Les artistes sud-coréens se distinguent de plus en plus sur la scène internationale et lors de redoutables concours. Ji Won Song (née à Séoul) a été initiée au violon dès l’âge de 5 ans, à l’Université Nationale des Arts, puis auprès de maîtres réputés à l’Institut de Musique de Cleveland. Elle est titulaire de nombreuses distinctions : Premier Prix du Concours international Leopold Mozart, prix des Concours internationaux de violon Tibor Varga, Yehudi Menuhin entre autres. À 26 ans, elle donne des concerts avec de nombreux orchestres en Corée, Chine, Allemagne et au Canada. Elle forme un duo d’exception avec le pianiste argentin José Gallardo (né en 1970, à Buenos Aires), ayant étudié au Conservatoire de sa ville natale, puis à l’Université de Mayence. Titulaire de nombreuses récompenses internationales, il se produit notamment en Allemagne, Asie, Israël, Amérique du Sud, et a été professeur à l’Université de Mayence et, à Augsbourg, au Centre Leopold Mozart.

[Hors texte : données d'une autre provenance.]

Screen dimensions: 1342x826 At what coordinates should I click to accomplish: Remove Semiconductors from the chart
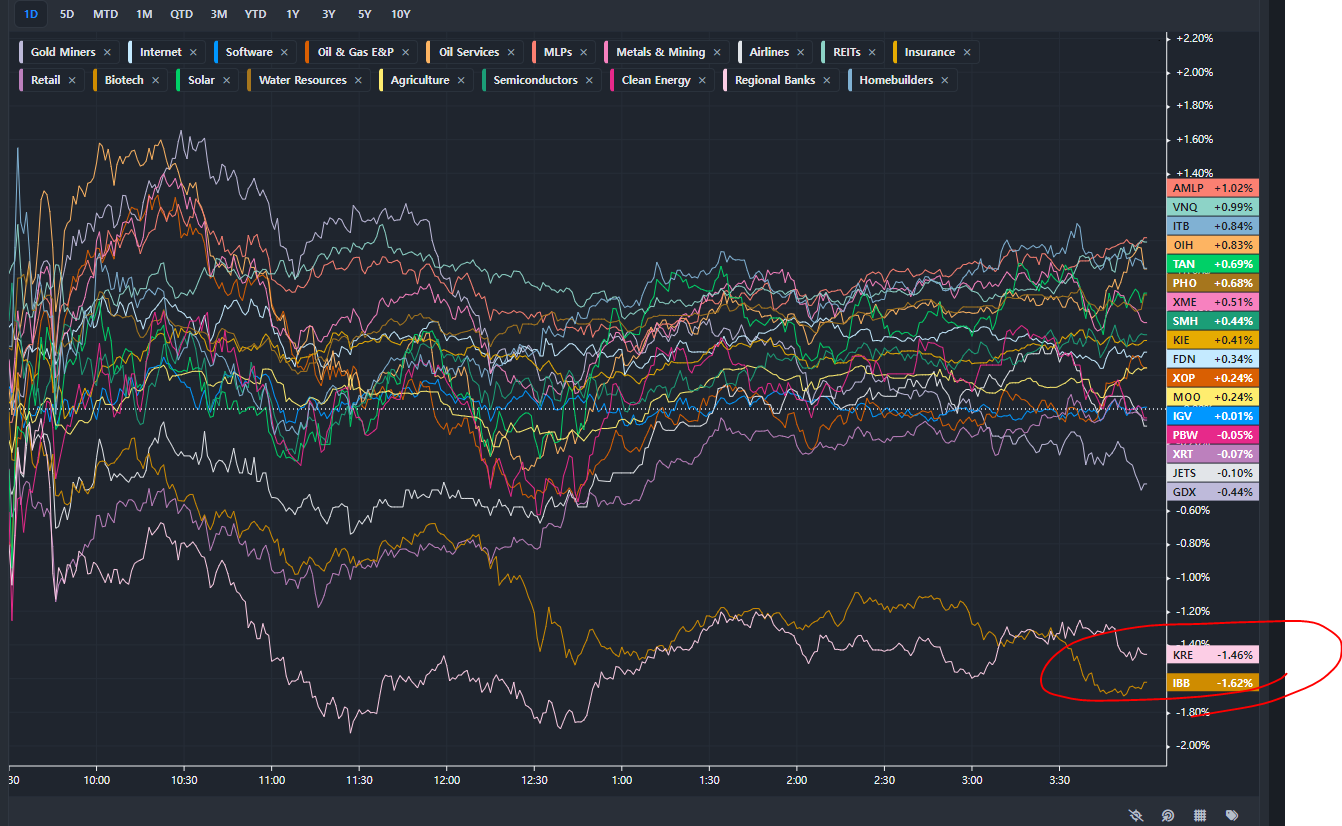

Pour leur programme ambitieux, ils ont sélectionné des œuvres phares de 4 compositeurs : 2 Sonates de Wolfgang Amadeus MOZART (1756-1791) en Mi b Majeur (KV 481) plus élaborée et en Fa Majeur (KV 376), tripartites avec un mouvement central lent et expressif. Dès les premières mesures, ils restituent pleinement la grâce mozartienne. Leur maîtrise respective et leur grande connivence leur permettent de placer chaque note à sa juste place et comme il convient. La Romance en Fa Majeur (op. 50) de Ludwig van BEETHOVEN (1770-1827) avec épisodes et ritournelles se réclame d’une autre esthétique. Ji Won Song met la mélodie très ornée en valeur et fait preuve de virtuosité. Son Rondo pour violon et piano en Sol Majeur (1793 ou 1794, WoO41) baigne dans l’exubérance et la joie si bien rendues. Le Rondino sur un thème de Beethoven, composé par Fritz KREISLER (1875-1962) constitue la suite logique du programme et dénote une progression dans la virtuosité technique. Le compositeur ne se contente pas d’adapter le modèle beethovénien, il s’en écarte, commence par une ritournelle. À noter l’Allegro gracioso avec des éléments stylistiques très personnels. Ji Won Song réserve un sort royal à ce compositeur autrichien né à Vienne, mort à New York : l’un des plus grands violonistes en son temps.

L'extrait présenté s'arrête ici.